# START OF Information provided
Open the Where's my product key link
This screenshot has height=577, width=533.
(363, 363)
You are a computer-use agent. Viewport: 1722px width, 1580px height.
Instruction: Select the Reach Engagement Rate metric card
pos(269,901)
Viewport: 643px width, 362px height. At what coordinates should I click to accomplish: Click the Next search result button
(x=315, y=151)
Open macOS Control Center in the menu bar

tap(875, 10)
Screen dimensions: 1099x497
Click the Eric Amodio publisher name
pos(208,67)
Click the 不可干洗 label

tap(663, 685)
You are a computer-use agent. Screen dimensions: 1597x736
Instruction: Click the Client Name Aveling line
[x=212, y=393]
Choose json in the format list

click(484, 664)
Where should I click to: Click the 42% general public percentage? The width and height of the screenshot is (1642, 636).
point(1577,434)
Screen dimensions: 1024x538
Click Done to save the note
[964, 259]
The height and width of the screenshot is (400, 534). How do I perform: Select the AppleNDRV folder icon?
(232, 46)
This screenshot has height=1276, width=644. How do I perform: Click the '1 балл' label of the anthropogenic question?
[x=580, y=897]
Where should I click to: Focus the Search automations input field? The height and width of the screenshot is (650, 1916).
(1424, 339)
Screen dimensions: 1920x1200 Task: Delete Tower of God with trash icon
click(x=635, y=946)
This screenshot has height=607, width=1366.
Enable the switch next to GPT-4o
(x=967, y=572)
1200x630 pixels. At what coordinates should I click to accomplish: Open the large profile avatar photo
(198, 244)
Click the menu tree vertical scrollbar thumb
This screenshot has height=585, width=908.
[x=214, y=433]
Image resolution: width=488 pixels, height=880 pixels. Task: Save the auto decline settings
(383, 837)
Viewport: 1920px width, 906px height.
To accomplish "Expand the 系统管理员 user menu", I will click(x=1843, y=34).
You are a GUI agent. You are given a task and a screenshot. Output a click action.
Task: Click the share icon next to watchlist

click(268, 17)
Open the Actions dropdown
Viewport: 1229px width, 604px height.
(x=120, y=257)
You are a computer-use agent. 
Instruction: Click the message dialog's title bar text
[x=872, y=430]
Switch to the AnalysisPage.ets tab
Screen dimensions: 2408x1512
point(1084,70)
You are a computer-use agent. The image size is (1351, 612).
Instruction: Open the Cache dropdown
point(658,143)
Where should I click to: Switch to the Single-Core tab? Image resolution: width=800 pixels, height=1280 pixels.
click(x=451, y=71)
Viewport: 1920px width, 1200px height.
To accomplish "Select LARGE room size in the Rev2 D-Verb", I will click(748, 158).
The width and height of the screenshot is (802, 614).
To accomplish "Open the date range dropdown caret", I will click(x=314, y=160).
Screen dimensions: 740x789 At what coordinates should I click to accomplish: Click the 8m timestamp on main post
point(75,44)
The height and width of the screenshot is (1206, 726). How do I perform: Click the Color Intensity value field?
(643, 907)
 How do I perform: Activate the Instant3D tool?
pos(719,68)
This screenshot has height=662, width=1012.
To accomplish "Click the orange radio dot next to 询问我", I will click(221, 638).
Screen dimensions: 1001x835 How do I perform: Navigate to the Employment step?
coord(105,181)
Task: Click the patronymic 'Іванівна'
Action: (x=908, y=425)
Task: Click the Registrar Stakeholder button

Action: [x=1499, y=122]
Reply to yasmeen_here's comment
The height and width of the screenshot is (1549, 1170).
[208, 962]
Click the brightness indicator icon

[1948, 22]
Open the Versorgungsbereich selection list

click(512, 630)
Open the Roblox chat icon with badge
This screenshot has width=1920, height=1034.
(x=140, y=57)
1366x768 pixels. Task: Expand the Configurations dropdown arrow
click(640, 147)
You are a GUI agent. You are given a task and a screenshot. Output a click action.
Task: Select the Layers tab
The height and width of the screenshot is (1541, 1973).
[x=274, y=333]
# END OF Information provided
» Set problem
Swap "Instruction" for "Command" throughout all the records above and give the lines again, with everything else left unchanged.

» Full output
Open the Where's my product key link
This screenshot has height=577, width=533.
(363, 363)
You are a computer-use agent. Viewport: 1722px width, 1580px height.
Command: Select the Reach Engagement Rate metric card
pos(269,901)
Viewport: 643px width, 362px height. At what coordinates should I click to accomplish: Click the Next search result button
(x=315, y=151)
Open macOS Control Center in the menu bar

tap(875, 10)
Screen dimensions: 1099x497
Click the Eric Amodio publisher name
pos(208,67)
Click the 不可干洗 label

tap(663, 685)
You are a computer-use agent. Screen dimensions: 1597x736
Command: Click the Client Name Aveling line
[x=212, y=393]
Choose json in the format list

click(484, 664)
Where should I click to: Click the 42% general public percentage? The width and height of the screenshot is (1642, 636).
point(1577,434)
Screen dimensions: 1024x538
Click Done to save the note
[964, 259]
The height and width of the screenshot is (400, 534). How do I perform: Select the AppleNDRV folder icon?
(232, 46)
This screenshot has height=1276, width=644. How do I perform: Click the '1 балл' label of the anthropogenic question?
[x=580, y=897]
Where should I click to: Focus the Search automations input field? The height and width of the screenshot is (650, 1916).
(1424, 339)
Screen dimensions: 1920x1200 Task: Delete Tower of God with trash icon
click(x=635, y=946)
This screenshot has height=607, width=1366.
Enable the switch next to GPT-4o
(x=967, y=572)
1200x630 pixels. At what coordinates should I click to accomplish: Open the large profile avatar photo
(198, 244)
Click the menu tree vertical scrollbar thumb
This screenshot has height=585, width=908.
[x=214, y=433]
Image resolution: width=488 pixels, height=880 pixels. Task: Save the auto decline settings
(383, 837)
Viewport: 1920px width, 906px height.
To accomplish "Expand the 系统管理员 user menu", I will click(x=1843, y=34).
You are a GUI agent. You are given a task and a screenshot. Output a click action.
Task: Click the share icon next to watchlist

click(268, 17)
Open the Actions dropdown
Viewport: 1229px width, 604px height.
(x=120, y=257)
You are a computer-use agent. 
Command: Click the message dialog's title bar text
[x=872, y=430]
Switch to the AnalysisPage.ets tab
Screen dimensions: 2408x1512
point(1084,70)
You are a computer-use agent. The image size is (1351, 612).
Command: Open the Cache dropdown
point(658,143)
Where should I click to: Switch to the Single-Core tab? Image resolution: width=800 pixels, height=1280 pixels.
click(x=451, y=71)
Viewport: 1920px width, 1200px height.
To accomplish "Select LARGE room size in the Rev2 D-Verb", I will click(748, 158).
The width and height of the screenshot is (802, 614).
To accomplish "Open the date range dropdown caret", I will click(x=314, y=160).
Screen dimensions: 740x789 At what coordinates should I click to accomplish: Click the 8m timestamp on main post
point(75,44)
The height and width of the screenshot is (1206, 726). How do I perform: Click the Color Intensity value field?
(643, 907)
 How do I perform: Activate the Instant3D tool?
pos(719,68)
This screenshot has height=662, width=1012.
To accomplish "Click the orange radio dot next to 询问我", I will click(221, 638).
Screen dimensions: 1001x835 How do I perform: Navigate to the Employment step?
coord(105,181)
Task: Click the patronymic 'Іванівна'
Action: (x=908, y=425)
Task: Click the Registrar Stakeholder button

Action: [x=1499, y=122]
Reply to yasmeen_here's comment
The height and width of the screenshot is (1549, 1170).
[208, 962]
Click the brightness indicator icon

[1948, 22]
Open the Versorgungsbereich selection list

click(512, 630)
Open the Roblox chat icon with badge
This screenshot has width=1920, height=1034.
(x=140, y=57)
1366x768 pixels. Task: Expand the Configurations dropdown arrow
click(640, 147)
You are a GUI agent. You are given a task and a screenshot. Output a click action.
Task: Select the Layers tab
The height and width of the screenshot is (1541, 1973).
[x=274, y=333]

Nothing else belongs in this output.